Shane Waldrop claims that Cinemark’s 24 ounce cups can only hold 22 ounces of liquid, according to the lawsuit filed in the US District Court for the Eastern District of Texas.

On Feb. 14, Waldrop went to the Cinemark in Grapevine and purchased the 20 ounce and 24 ounce draft beer.

He noticed the 24 ounce cup did not appear to be big enough to hold 4 more ounces of liquid.

Waldrop took the empty container home and measured how much it could hold, discovering it only held 22 ounces.

Waldrop and his legal team says the movie theater chain is taking part in “deceptive” and “otherwise improper” business practices that violate state and federal laws about misbranding.

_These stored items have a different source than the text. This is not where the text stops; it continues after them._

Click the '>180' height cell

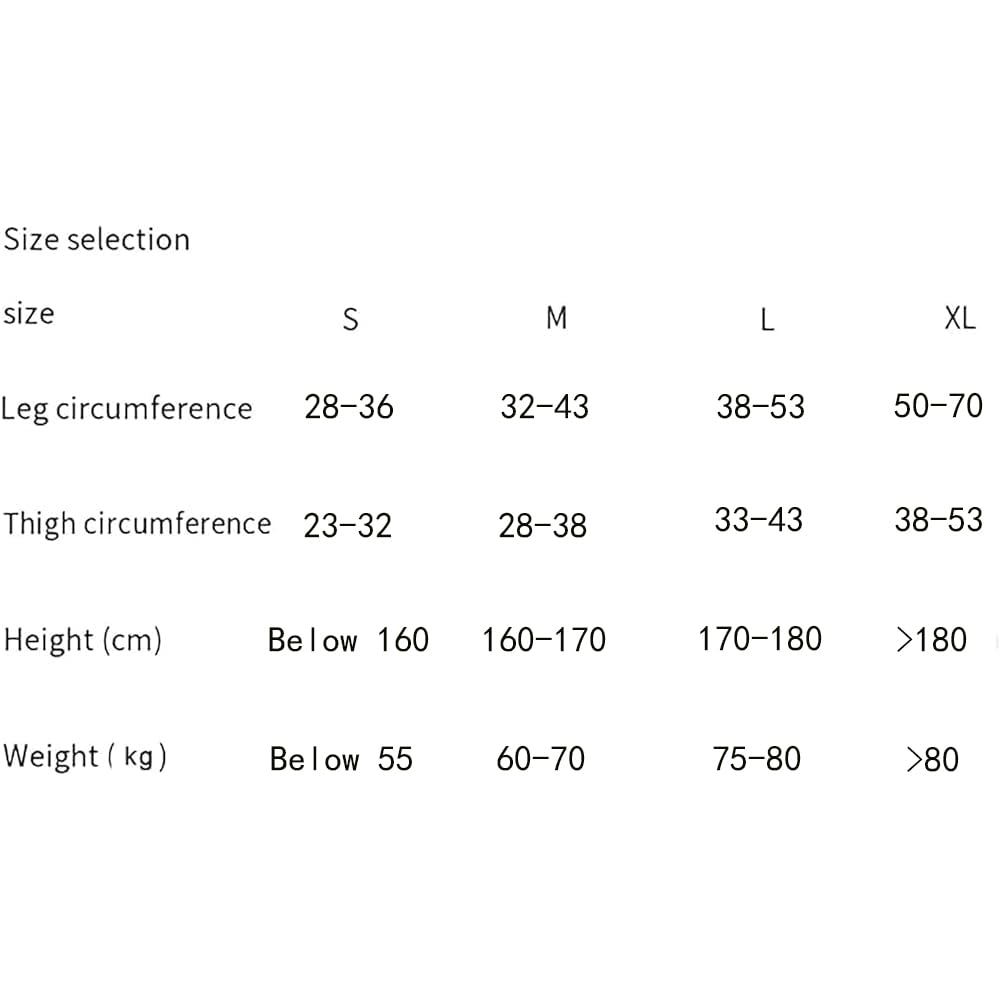coord(932,640)
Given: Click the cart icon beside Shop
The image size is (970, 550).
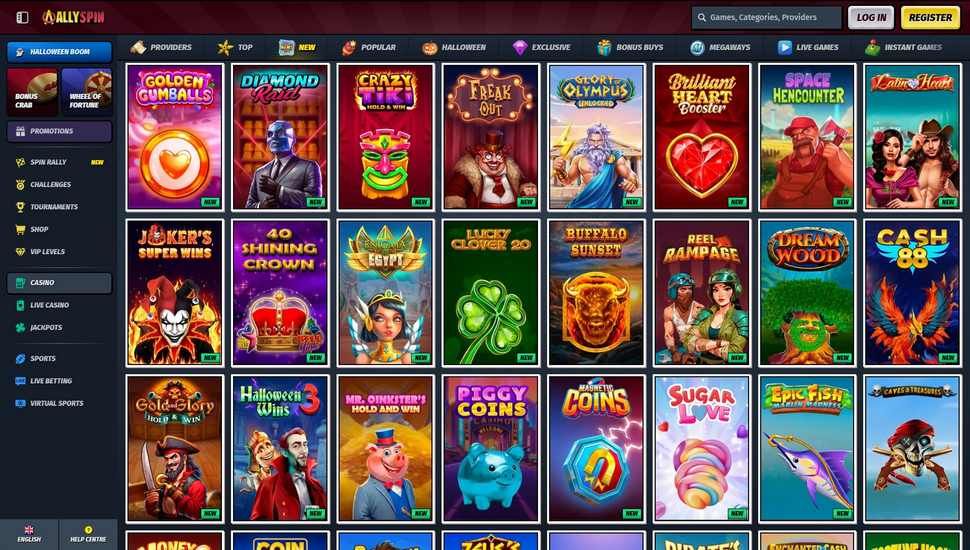Looking at the screenshot, I should coord(20,229).
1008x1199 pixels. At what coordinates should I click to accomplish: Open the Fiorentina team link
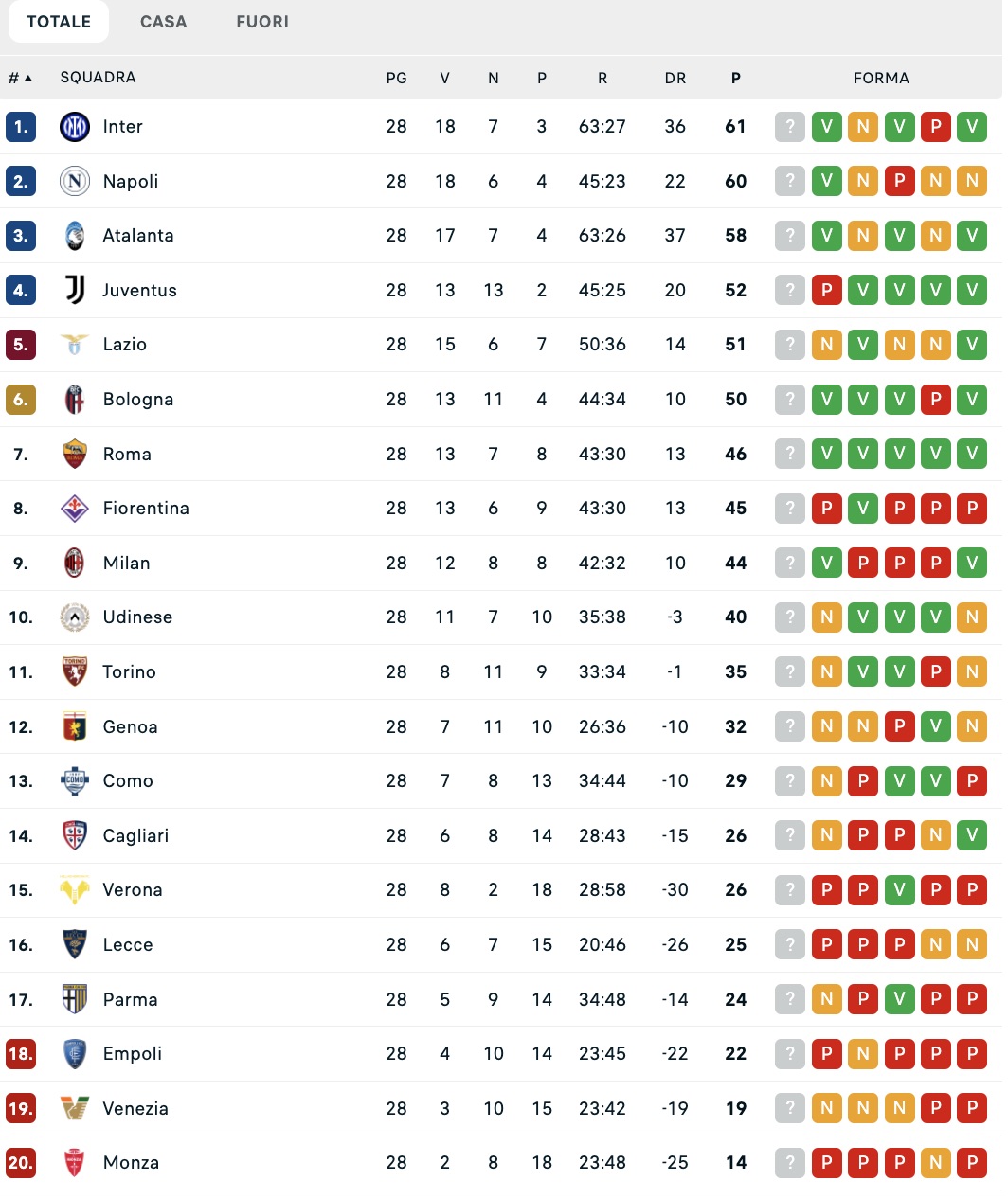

“This is especially misleading because the 24 oz drink should provide a deal for consumers over the 20 oz drink’s price: $0.37 per ounce vs. $0.39 per ounce. But due to the actual volume of 22 oz available in the ‘24 oz’ drink, the price is $0.40 per ounce making the larger drink more expensive per ounce, which is not a deal at all,” reads the lawsuit.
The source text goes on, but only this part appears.